Pratasevych, Sapega moved to house arrest - RFE/RL
Jailed journalist Raman Pratasevich and his girlfriend, Sofia Sapega, who were arrested after Belarus diverted to Minsk a passenger plane they were on, have been moved from the prisons where they were being held to house arrest.
Dzmitry Pratasevich told the BBC on June 25 that he was not sure why the move was made, adding that "maybe he is involved in some kind of political game," as Radio Free Europe/Radio Liberty reported.
"The lawyer does not say anything, the authorities do not say anything," Pratasevich added.
"If the measure of restraint is changed, this is an improvement in their living conditions. Otherwise, what will happen next is unknown."
Sapega's lawyer, Anton Gashinsky, told Current Time that he had been informed that his client's parents met with their daughter on June 24.
"Yesterday, Sofia's parents met with her. The meeting took place in a restaurant, under guard, because house arrest implies the presence of an escort," Gashinsky said.
Gashinsky said he believes that Sapega's transfer to house arrest was connected primarily with last month's meeting between Russian President Vladimir Putin and and Belarus's authoritarian ruler, Alyaksandr Lukashenka, in Sochi.
Earlier Sapega's stepfather told the BBC that his daughter had been moved to house arrest and was living alone in a small apartment in Minsk.
"We are in shock," the BBC quoted Sergei Dudich as saying.
On May 23, Belarusian authorities scrambled a military jet to escort a Ryanair passenger flight over its airspace to land in Minsk in what many countries regard as a "state hijacking." After the plane landed, Pratasevich, an opposition blogger, and his Russian girlfriend Sapega were immediately arrested.

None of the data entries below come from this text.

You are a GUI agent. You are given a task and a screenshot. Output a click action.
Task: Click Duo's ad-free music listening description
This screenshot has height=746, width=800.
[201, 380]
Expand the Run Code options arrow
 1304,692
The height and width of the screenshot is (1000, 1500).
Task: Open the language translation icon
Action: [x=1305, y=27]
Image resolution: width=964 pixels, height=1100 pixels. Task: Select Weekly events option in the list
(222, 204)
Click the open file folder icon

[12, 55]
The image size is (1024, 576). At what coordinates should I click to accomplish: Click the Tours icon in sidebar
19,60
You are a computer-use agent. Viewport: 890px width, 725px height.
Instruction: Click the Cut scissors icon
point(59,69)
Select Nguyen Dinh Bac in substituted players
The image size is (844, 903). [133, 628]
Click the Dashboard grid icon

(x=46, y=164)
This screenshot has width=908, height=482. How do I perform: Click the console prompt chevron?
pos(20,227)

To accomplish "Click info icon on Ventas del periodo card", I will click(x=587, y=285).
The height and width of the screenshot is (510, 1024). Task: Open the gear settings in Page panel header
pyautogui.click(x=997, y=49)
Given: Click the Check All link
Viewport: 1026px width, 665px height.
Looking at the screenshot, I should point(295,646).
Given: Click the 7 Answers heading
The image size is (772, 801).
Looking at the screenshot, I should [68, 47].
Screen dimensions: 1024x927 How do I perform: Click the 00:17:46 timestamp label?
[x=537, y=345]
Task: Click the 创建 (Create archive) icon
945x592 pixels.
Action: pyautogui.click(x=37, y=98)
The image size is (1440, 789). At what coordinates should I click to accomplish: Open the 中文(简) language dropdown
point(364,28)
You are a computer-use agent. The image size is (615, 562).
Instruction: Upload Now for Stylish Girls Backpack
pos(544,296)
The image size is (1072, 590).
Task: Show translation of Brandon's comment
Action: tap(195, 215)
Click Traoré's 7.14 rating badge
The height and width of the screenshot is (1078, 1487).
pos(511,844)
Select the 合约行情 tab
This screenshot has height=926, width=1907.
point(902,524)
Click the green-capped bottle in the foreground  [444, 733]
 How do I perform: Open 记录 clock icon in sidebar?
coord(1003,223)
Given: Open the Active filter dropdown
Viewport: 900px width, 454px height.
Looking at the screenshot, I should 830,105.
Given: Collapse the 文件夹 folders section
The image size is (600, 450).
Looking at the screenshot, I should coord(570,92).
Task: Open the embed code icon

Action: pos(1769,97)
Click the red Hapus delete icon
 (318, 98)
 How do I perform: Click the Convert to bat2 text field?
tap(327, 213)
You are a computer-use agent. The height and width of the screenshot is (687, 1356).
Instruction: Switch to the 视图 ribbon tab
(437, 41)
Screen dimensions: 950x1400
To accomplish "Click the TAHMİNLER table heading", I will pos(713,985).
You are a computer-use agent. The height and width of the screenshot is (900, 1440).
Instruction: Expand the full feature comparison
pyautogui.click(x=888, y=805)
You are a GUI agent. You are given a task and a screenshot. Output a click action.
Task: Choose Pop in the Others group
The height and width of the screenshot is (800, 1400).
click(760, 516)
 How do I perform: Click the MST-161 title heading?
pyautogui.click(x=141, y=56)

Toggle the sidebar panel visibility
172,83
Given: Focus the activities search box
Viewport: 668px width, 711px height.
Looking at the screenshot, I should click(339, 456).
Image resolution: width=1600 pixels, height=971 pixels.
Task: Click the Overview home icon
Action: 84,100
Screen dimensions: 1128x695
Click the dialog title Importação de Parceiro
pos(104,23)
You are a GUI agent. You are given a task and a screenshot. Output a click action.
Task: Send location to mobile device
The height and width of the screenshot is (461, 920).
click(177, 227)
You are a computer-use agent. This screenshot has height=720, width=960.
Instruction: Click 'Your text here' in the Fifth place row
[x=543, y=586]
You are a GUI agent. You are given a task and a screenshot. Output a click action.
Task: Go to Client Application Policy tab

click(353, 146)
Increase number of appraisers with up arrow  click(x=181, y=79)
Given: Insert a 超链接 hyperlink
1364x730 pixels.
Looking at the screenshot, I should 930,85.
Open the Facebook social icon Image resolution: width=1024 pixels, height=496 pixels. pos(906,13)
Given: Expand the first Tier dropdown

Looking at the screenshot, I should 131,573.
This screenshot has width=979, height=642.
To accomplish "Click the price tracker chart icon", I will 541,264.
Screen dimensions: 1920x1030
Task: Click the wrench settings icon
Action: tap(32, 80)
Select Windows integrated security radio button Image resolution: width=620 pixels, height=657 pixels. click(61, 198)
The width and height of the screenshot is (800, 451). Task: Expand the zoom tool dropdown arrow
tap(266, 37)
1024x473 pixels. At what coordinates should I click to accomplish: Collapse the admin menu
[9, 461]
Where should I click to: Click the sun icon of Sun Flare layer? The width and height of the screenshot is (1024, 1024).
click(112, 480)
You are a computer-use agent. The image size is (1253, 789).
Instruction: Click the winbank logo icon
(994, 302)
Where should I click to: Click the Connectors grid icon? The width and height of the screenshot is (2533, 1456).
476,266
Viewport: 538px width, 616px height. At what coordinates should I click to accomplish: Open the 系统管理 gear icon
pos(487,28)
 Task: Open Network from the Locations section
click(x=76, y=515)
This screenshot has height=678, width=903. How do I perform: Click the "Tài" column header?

On June 24, the European Union imposed sanctions on key sectors of the Belarusian economy and major revenue sources for the regime of authoritarian ruler Alyaksandr Lukashenka, including potash fertilizer exports, the tobacco industry, petroleum, and petrochemical products, in response to the incident.
In a statement on June 25, the Belarusian Foreign Ministry described the sanctions as being part of an effort to "disintegrate and undermine a sovereign and independent state," and said Minsk would take unspecified retaliatory measures in the coming weeks.
Lukashenka's regime has been under international pressure since it launched a brutal crackdown on the political opposition and independent media in the wake of a disputed election in August 2020.
The protesters have said that election was rigged, while the EU, the United States, and other countries have refused to recognize the official results of the vote and do not consider Lukashenka to be the country's legitimate leader.